Screen grounding examples
"""

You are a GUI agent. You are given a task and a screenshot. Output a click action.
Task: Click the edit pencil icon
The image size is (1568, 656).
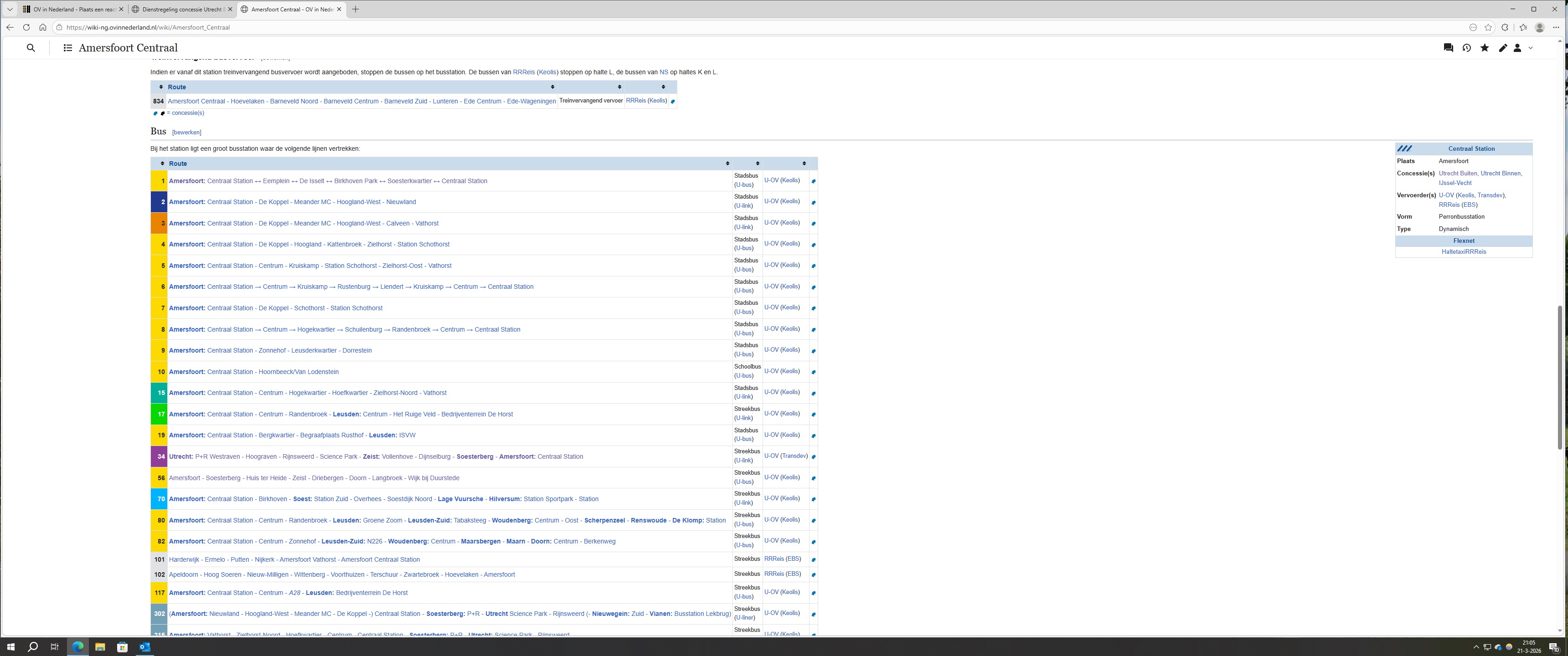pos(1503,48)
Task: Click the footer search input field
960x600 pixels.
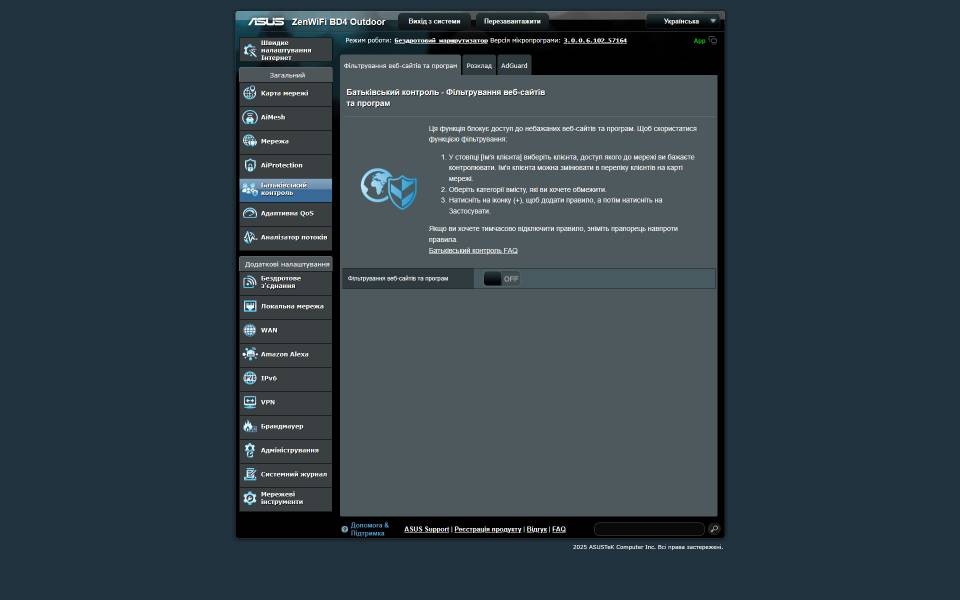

"""

● Direction
Copy all of the data above word for word, but leave the pictures out.

● Correct response
You are a GUI agent. You are given a task and a screenshot. Output a click action.
Task: Click the edit pencil icon
The image size is (1568, 656).
pos(1503,48)
Task: Click the footer search input field
960x600 pixels.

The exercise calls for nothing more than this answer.